▸ Übungsaufgaben
1. Wie viele Patienten kamen laut dem Interview über die Praxiseröffnung am ersten Tag in die Praxis?
2. Schreiben Sie den Teil des Interviews über die Praxiseröffnung zwischen „Endlich ging es“ und „über einem Jahr?“ ab, beide Stellen eingeschlossen.

▸ Lesetext
-------

Bei der Wahl der Bank und der Art der Finanzierung war die Unterstützung unseres Beraters unerlässlich. Nach Vorlage des aussagekräftigen Businessplanes wurde dieser verschiedenen Banken vorgelegt. Prinzipiell war das Interesse der Banken gross und entsprechend vernünftig die Angebote. Ein Problem war lediglich die geplante Finanzierung ohne Eigen kapital. Nach aufwendigen Verhandlungen war es letztlich möglich, eine gute Finanzierung ohne Eigenmittel vertraglich zu sichern. Die Frage des Eigenkapitals hat ihre grosse Bedeutung erst mit der Finanzkrise bekommen. Mit einer guten Qualifikation, einem guten Konzept und einem stichhaltigen Businessplan stellt die Finanzierung kein Problem dar.
Wie haben Sie die letzten Tage vor der Eröffnung erlebt?
Diese Tage waren sehr spannend und voller positiver Energie. Die Aufregung stieg exponentiell zur Zeit bis zur Eröffnung. Trotz langer Vorbereitung waren noch viele Aufgaben zu bewältigen. Es war ein tolles Gefühl, die eigenen Visitenkarten oder Flyer zu verteilen. Da ich eine elektronische Krankengeschichte eingerichtet hatte, musste viel Zeit in das System und die Schulung der Mitarbeiter investiert werden. Die Mitarbeiter konnte ich nach eigenen Kriterien einstellen, was ich sehr genossen habe. Ich konnte von der Vorbereitung meiner Praxis nicht genug bekommen.
Und wie war der erste Tag in der eigenen Praxis?
Endlich ging es los. Es war eine grosse Erleichterung, als mir der erste Patient gegen über sass. Dieser hatte angerufen, um sich nach den Öffnungszeiten zu erkundigen. Es war eine grosse Freude, ihm eine sofortige Konsultation anzubieten, da er gerade in der Nähe war. Er konnte es kaum glauben, sofort einen Termin bekommen zu haben. An diesem Tag war es der einzige Patient. Dennoch habe ich diesen Tag sehr genossen und werde ihn nie vergessen.
Wie beurteilen Sie die Situation jetzt nach über einem Jahr?

-------

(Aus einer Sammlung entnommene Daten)
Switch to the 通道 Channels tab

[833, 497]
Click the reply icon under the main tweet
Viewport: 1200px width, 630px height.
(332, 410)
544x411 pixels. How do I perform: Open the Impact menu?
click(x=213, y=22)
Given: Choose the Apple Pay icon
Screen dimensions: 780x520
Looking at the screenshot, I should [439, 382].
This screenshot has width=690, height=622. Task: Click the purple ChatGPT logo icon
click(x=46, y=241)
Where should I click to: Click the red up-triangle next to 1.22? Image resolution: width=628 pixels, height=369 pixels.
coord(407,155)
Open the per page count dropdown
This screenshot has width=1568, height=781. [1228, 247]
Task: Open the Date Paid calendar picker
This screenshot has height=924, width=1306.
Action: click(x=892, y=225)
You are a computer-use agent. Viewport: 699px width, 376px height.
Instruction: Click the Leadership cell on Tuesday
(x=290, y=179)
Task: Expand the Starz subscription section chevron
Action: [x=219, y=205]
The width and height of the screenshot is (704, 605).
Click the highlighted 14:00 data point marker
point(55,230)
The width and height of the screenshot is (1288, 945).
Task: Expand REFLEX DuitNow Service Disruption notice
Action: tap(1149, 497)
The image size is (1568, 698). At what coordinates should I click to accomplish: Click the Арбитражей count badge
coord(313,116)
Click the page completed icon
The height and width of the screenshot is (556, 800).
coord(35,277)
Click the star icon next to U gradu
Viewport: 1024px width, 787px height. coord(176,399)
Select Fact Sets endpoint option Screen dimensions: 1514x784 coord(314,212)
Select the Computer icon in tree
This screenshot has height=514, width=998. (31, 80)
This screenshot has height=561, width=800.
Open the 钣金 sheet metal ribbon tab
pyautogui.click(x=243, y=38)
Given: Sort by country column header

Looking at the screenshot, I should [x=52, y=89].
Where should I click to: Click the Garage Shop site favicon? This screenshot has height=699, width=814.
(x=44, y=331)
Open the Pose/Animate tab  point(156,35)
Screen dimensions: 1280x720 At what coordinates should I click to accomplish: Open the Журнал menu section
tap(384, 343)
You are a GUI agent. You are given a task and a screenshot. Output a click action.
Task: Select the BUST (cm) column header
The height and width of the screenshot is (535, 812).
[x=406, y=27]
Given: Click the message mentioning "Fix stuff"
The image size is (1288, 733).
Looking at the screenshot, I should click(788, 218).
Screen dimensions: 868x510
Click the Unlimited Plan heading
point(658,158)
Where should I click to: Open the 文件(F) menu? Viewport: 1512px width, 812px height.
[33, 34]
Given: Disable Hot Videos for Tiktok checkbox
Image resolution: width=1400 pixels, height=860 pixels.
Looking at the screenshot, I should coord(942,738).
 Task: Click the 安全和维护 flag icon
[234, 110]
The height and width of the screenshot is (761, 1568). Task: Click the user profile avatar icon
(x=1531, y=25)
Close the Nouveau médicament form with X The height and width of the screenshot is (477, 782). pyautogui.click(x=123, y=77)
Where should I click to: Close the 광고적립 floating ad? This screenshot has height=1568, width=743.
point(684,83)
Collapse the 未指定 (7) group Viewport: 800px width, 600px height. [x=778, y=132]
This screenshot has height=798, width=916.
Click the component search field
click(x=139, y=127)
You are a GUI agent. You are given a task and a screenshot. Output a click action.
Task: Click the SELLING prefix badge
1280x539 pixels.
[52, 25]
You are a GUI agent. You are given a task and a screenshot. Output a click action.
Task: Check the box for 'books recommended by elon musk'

-------

▸ Lösungen
1. Ein einziger Patient.

2.
Endlich ging es los. Es war eine grosse Erleichterung, als mir der erste Patient gegen über sass. Dieser hatte angerufen, um sich nach den Öffnungszeiten zu erkundigen. Es war eine grosse Freude, ihm eine sofortige Konsultation anzubieten, da er gerade in der Nähe war. Er konnte es kaum glauben, sofort einen Termin bekommen zu haben. An diesem Tag war es der einzige Patient. Dennoch habe ich diesen Tag sehr genossen und werde ihn nie vergessen.
Wie beurteilen Sie die Situation jetzt nach über einem Jahr?